America's pre-cyber 9/11 moment: What U.S. Cyber Security establishment can learn from global cyber attacks on Israel

This July, as Hamas was firing missiles at Israel's main cities and Israeli citizens were huddled in bomb shelters, they began to receive text messages claiming to be from Israel's General Security Service warning them that "suicide bombers [have] sneaked into Tel-Aviv and [are] targeting shelters," and "Rocket from Gaza hit petrochemical plant in Haifa, huge fire, possible chemical leak, advised to evacuate Haifa." Others received text messages warning their recipients that they were being targeted for kidnapping. These messages were all from Hamas who managed to hack into more than a half million smart phones.

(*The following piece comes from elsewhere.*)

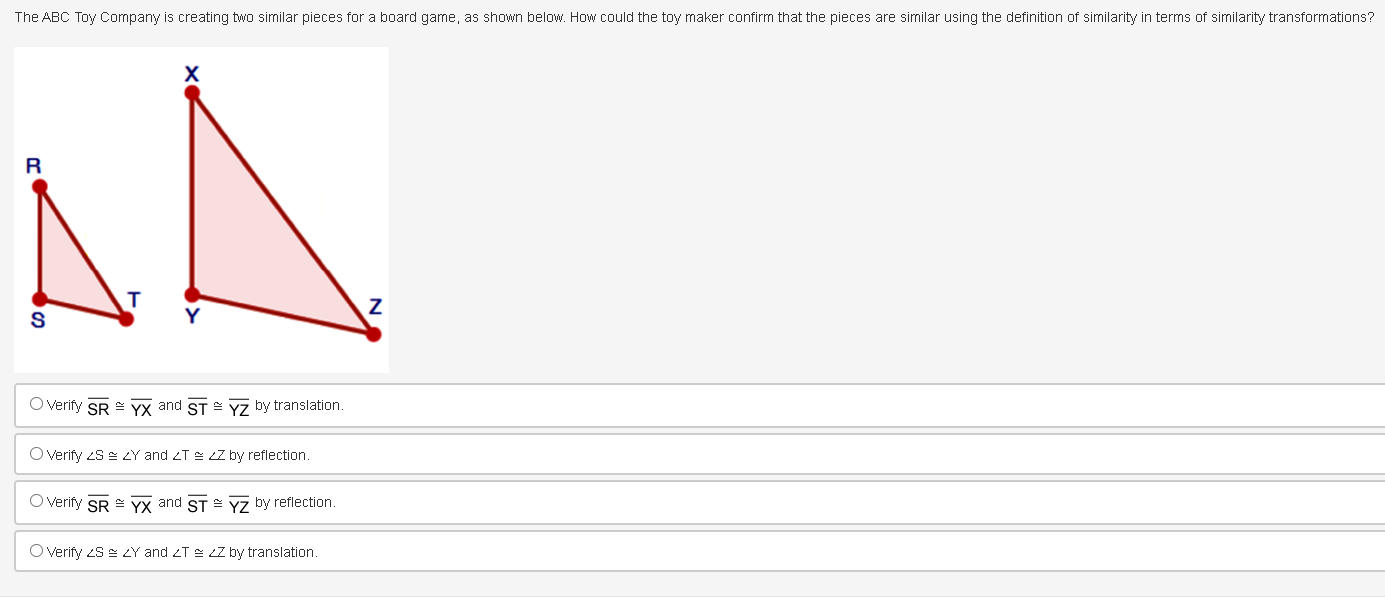
Task: Click the first answer option row about translation of segments
Action: [x=200, y=404]
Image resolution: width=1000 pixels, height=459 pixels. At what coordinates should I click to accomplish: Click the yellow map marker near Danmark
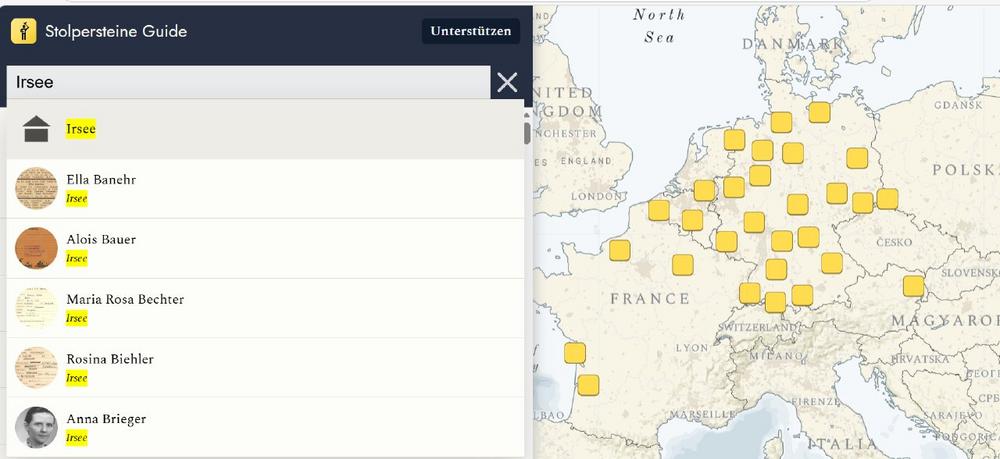820,112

As soon as the recent Gaza conflict began in early July, Israel was also subjected to ongoing cyber attacks by Arab and Muslim hacktivist groups such as the Syrian Electronic Army (SEA), Izz Al-Din Al-Qassam Cyber Fighters, AnonGhost Cyber Army and groups affiliated with Hamas. Many of these groups have described the cyber-jihad against Israel as a religious obligation, and have received vocal and other support from leading religious figures.

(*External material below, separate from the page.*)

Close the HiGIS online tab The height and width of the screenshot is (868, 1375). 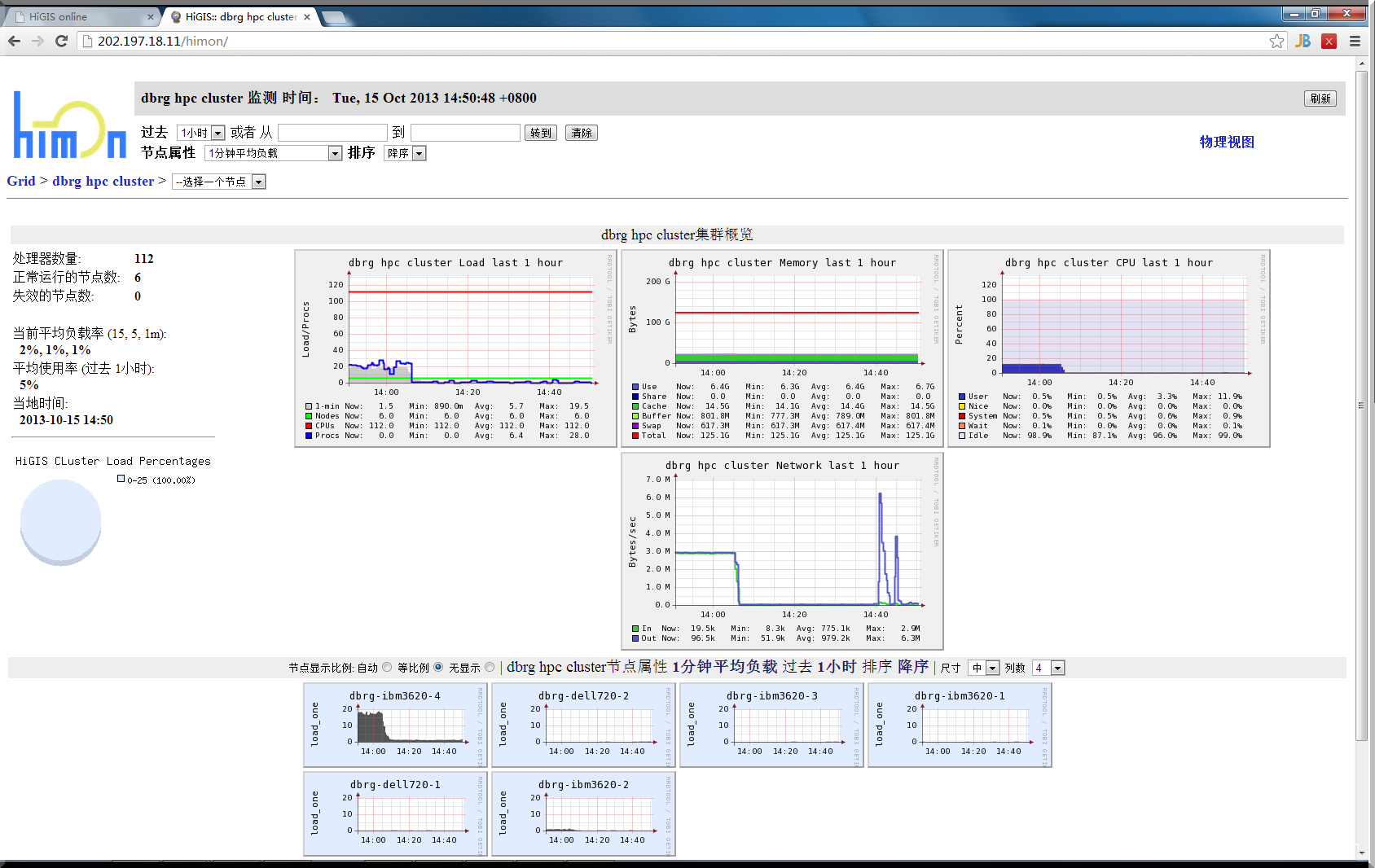[x=151, y=17]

In a lecture at the "#We_Are_All_Gaza" festival in Kuwait, Kuwaiti Muslim Brotherhood leader Tariq Al-Suwaidan – who has tweeted and posted to his 10 million social media followers that Arab and Muslim hacktivists must attack Israeli and Jewish targets – urged his audience, comprising of mostly students: "We want all the young people who are skilled in the use of Twitter, Facebook, and other technological media to think about what we call 'electronic jihad.' Today, the youth of the resistance hacked the Israeli Channel 10 twice... Each and every one of us, when leaving this hall, should be contemplating a plan how to wipe out Israel."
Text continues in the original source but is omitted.